* DIRECTIONS *
Quote exactly the lines spanning from the top of the data below to the line that contains "Task: Click the circled", including both.
◇ ◇ ◇ ◇ ◇ ◇ ◇
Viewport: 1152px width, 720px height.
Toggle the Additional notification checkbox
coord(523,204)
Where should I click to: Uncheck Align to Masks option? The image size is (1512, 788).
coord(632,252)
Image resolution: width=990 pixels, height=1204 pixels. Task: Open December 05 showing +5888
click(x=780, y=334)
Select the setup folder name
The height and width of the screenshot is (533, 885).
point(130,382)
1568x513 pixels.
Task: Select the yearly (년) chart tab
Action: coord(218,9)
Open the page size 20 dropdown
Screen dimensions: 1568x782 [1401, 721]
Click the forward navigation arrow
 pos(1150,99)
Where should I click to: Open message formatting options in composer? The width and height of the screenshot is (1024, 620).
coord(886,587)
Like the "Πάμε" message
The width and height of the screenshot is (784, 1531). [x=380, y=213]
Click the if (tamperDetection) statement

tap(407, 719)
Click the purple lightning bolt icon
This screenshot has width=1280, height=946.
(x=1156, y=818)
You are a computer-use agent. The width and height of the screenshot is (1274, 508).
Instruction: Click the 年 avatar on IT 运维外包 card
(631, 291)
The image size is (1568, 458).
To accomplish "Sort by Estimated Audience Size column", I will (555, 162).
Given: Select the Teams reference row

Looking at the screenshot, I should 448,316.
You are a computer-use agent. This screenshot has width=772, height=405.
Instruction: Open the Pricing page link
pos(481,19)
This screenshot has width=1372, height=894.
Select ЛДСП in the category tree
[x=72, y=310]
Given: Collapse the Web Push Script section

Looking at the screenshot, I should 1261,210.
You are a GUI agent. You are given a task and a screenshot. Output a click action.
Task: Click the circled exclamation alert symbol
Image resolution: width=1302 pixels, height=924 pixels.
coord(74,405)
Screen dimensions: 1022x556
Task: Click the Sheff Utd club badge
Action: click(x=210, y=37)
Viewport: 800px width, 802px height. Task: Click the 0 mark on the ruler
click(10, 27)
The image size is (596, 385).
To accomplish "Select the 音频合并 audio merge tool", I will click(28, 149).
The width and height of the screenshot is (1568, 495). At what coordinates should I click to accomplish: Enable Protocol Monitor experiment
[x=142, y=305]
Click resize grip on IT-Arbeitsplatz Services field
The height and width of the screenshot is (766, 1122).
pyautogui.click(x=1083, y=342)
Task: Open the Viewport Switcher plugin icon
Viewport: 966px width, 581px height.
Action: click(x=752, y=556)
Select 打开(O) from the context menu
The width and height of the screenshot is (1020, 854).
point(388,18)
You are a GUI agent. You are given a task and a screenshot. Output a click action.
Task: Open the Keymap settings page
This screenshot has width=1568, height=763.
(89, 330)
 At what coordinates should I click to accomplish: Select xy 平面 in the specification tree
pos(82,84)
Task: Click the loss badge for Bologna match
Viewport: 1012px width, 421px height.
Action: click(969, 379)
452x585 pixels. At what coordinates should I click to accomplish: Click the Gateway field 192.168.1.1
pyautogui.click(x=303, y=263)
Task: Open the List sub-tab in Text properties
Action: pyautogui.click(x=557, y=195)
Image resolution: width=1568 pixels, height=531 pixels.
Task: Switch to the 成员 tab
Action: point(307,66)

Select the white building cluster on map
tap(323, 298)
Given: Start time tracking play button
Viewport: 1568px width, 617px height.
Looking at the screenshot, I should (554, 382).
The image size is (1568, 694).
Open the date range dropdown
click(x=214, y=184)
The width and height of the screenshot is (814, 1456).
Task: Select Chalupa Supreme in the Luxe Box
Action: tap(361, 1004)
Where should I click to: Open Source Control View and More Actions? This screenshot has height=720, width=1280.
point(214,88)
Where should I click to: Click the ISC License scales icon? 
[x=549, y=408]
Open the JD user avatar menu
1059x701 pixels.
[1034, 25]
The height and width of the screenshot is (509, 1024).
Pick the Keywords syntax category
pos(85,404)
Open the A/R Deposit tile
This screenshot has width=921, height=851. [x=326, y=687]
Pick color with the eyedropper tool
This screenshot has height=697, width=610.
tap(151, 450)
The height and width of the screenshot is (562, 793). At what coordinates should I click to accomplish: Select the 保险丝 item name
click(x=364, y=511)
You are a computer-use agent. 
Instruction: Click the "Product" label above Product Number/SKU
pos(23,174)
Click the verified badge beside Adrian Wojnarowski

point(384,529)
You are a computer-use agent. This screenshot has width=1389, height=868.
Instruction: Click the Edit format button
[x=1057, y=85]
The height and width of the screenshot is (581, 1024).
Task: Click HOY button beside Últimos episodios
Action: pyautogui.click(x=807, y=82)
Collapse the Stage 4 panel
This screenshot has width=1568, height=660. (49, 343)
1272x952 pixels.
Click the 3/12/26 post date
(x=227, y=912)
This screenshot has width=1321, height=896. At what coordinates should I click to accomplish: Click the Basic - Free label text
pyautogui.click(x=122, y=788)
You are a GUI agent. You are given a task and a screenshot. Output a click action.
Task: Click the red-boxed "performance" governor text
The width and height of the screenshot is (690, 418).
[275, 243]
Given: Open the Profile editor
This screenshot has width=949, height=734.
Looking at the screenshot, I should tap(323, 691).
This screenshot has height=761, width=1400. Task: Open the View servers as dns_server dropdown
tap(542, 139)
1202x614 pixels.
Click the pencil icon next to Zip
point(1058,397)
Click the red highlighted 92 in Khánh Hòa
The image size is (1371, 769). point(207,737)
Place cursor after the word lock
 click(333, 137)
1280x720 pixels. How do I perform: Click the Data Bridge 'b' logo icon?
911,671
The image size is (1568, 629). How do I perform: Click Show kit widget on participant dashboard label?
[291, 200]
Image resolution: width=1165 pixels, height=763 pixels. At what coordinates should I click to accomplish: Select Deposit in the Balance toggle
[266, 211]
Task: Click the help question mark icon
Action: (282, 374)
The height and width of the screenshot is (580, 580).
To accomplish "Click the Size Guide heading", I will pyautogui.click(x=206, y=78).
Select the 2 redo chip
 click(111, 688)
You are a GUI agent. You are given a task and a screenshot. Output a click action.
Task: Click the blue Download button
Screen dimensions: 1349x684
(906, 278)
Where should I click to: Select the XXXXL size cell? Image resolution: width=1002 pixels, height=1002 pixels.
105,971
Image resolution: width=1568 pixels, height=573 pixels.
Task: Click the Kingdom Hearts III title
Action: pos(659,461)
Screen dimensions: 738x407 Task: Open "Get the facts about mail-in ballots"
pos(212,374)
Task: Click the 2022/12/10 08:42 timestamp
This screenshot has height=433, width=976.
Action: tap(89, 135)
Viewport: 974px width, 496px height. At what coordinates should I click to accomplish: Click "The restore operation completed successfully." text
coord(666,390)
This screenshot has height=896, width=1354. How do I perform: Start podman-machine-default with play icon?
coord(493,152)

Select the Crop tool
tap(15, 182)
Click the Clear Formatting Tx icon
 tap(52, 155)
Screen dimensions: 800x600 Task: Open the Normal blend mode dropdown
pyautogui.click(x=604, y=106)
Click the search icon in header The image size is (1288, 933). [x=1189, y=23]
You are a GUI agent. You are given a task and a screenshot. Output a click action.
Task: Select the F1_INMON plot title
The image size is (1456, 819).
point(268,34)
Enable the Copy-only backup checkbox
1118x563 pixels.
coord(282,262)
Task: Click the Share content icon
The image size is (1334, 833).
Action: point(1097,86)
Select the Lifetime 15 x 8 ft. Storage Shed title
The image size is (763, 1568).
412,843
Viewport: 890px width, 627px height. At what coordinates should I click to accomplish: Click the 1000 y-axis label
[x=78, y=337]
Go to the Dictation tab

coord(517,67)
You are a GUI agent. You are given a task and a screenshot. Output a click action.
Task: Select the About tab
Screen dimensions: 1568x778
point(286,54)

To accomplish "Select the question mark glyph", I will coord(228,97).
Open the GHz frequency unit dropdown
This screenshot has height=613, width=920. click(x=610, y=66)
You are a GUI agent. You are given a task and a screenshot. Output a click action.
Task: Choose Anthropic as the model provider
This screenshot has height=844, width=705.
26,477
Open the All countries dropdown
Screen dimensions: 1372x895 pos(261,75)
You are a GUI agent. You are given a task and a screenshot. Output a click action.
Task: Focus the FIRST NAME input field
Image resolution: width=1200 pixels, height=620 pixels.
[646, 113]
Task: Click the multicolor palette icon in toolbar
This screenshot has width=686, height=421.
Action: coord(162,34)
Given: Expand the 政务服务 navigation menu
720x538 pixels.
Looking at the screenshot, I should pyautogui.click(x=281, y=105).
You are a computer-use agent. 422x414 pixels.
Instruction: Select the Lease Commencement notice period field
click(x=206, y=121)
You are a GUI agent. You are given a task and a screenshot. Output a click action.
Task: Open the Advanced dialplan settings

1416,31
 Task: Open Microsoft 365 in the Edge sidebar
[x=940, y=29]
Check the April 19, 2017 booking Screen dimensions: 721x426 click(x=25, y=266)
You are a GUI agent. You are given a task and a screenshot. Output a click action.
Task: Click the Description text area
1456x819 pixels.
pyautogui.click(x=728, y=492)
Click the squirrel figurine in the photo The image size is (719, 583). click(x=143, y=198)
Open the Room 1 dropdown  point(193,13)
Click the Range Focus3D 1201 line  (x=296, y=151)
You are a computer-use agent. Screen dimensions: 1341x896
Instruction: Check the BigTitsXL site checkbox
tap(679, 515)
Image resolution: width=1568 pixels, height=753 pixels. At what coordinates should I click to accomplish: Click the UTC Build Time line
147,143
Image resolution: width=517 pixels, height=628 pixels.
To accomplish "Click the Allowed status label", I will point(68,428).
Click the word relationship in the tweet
◇ ◇ ◇ ◇ ◇ ◇ ◇
* REPLY *
Viewport: 1152px width, 720px height.
Toggle the Additional notification checkbox
coord(523,204)
Where should I click to: Uncheck Align to Masks option? The image size is (1512, 788).
coord(632,252)
Image resolution: width=990 pixels, height=1204 pixels. Task: Open December 05 showing +5888
click(x=780, y=334)
Select the setup folder name
The height and width of the screenshot is (533, 885).
point(130,382)
1568x513 pixels.
Task: Select the yearly (년) chart tab
Action: coord(218,9)
Open the page size 20 dropdown
Screen dimensions: 1568x782 [1401, 721]
Click the forward navigation arrow
 pos(1150,99)
Where should I click to: Open message formatting options in composer? The width and height of the screenshot is (1024, 620).
coord(886,587)
Like the "Πάμε" message
The width and height of the screenshot is (784, 1531). [x=380, y=213]
Click the if (tamperDetection) statement

tap(407, 719)
Click the purple lightning bolt icon
This screenshot has width=1280, height=946.
(x=1156, y=818)
You are a computer-use agent. The width and height of the screenshot is (1274, 508).
Instruction: Click the 年 avatar on IT 运维外包 card
(631, 291)
The image size is (1568, 458).
To accomplish "Sort by Estimated Audience Size column", I will (555, 162).
Given: Select the Teams reference row

Looking at the screenshot, I should 448,316.
You are a computer-use agent. This screenshot has width=772, height=405.
Instruction: Open the Pricing page link
pos(481,19)
This screenshot has width=1372, height=894.
Select ЛДСП in the category tree
[x=72, y=310]
Given: Collapse the Web Push Script section

Looking at the screenshot, I should 1261,210.
You are a GUI agent. You are given a task and a screenshot. Output a click action.
Task: Click the circled exclamation alert symbol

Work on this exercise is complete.